Melody Maker agreed: ‘You’ll hear words about duplicity, escape, consumerism, desperation, hatred, aspiration, [but] far from being witless hedonists, 60 Ft. Dolls have created a surprisingly serious album.’

Wales Arts Review added: ‘The Big 3 is a compelling argument that the Dolls remain undervalued, and that they are probably the greatest rock band ever to come out of Wales, forged in the snakebite-and-blackflecked night streets of post-industrial Newport in the early ’90s.’

Nothing could stop them. Not even Select hailing The Big 3 the best album since Definitely Maybe – a kiss of death for many a young group. Even the biggest band in the country couldn’t break their bond. When Noel Gallagher approached Mike Cole to come onboard as Oasis’s bassist following the temporary departure of Guigsy in 1995, he was given an instant response – just not the one he was expecting.

60ft Dolls (Promo pic)

Parfitt said: ‘I was worried. If he’d gone, I wouldn’t have blamed him because he would’ve made himself rich and famous…Mike told me he’d been asked and I was like, “Oh, OK, are you gonna go?” He just said, “No f****** way!” And that was the end of that.

‘I really think it would be impossible for us to exist with any other drummer or bassist.’

The Dolls came face-to-face with Noel Gallagher once again when they watched the Sex Pistols from side-stage on their reunited Filthy Lucre tour at Finsbury Park in June 1996.

Rubbing shoulders with celebs like Johnny Depp and Kate Moss, the Dolls didn’t look out of place in a support line-up including Iggy Pop, The Wildhearts, Buzzcocks and Stiff Little Fingers. After a few missiles, the Dolls fronted up to 30,000 ageing punks with Cole taunting them: ‘We’re not scared of you… We’re Welsh!’

‘We’re not scared of you – we’re Welsh!’ The day 60ft Dolls took on The Sex Pistols

Within two years, the Dolls ceased to exist though. The band always veered too close to the precipice, and were lucky to get to the end of each week, let alone each year. The perils of a rock ’n’ roll lifestyle matched with a relentless schedule and big label pressures took their toll.

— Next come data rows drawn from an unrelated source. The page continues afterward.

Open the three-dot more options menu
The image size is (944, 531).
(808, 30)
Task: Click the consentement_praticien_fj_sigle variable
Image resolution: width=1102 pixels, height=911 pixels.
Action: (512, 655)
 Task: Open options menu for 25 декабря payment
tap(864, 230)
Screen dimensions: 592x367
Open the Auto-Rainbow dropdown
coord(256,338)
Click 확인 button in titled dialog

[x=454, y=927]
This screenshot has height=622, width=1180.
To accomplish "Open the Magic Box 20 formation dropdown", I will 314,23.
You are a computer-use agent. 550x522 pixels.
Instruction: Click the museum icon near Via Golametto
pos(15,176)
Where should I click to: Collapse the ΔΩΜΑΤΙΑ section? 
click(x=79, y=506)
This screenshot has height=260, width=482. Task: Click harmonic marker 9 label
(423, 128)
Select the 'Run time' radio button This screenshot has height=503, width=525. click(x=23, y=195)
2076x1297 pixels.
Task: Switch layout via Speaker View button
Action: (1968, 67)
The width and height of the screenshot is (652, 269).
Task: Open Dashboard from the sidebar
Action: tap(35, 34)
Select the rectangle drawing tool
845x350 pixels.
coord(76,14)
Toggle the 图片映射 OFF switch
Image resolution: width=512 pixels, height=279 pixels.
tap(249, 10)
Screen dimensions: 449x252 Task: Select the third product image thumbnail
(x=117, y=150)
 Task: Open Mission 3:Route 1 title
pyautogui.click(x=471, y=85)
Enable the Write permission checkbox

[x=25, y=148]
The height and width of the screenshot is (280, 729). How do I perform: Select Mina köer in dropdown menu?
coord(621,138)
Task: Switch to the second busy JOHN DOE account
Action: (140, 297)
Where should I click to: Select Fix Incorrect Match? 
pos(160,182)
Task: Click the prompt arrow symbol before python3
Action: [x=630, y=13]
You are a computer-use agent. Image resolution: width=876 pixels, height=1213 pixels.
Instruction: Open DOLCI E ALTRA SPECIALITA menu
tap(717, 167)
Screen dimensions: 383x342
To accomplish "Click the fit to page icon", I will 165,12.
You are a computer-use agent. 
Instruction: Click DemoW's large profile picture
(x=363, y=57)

Cole had a breakdown in Japan and was hospitalised for nearly a year.

Parfitt said: ‘We had great chemistry, and there was no way we were going to get anyone in to replace Mike. Being in a band was the absolute worst place for him, but it was our group, the three of us. I didn’t think we could be the same with anybody else.

‘I’m a big believer in alchemy…A great band is usually great because of the chemistry between its members. John and Paul from The Beatles are an obvious example in that it couldn’t have been so great without one of them. They were so much more together than they were apart.’

The follow-up to The Big 3 should’ve been eagerly anticipated, but by its release in 1998, the band had already split and have since viewed it with ambivalence. Meaning ‘Magic Jewel’ (which Carl Bevan nicked from the back of a video game), Joya Magica was an understandably patchy and unfocused effort given what the band were going through.

Overproduced and lacking the raw, ‘live’ feel of its predecessor, Lou Giordano was the wrong choice as producer. Joya Magica had some good tunes, but it didn’t have the collective sound of The Big 3 and too often it failed to replicate the brilliance of its lead single, Alison’s Room.

Parfitt prefers to remember the band at their best: ‘I remember doing T in the Park and I started to play Stay, which just starts off with me singing on a guitar, and drums kick in, and then the band takes off.

‘There were about 10,000 people there. The song had just been released on the radio, and everyone started singing it at the same time as me.

I looked over at Mike and he looked over at me, and for that moment at least, it was like, “This is it – all these people are singing our song!”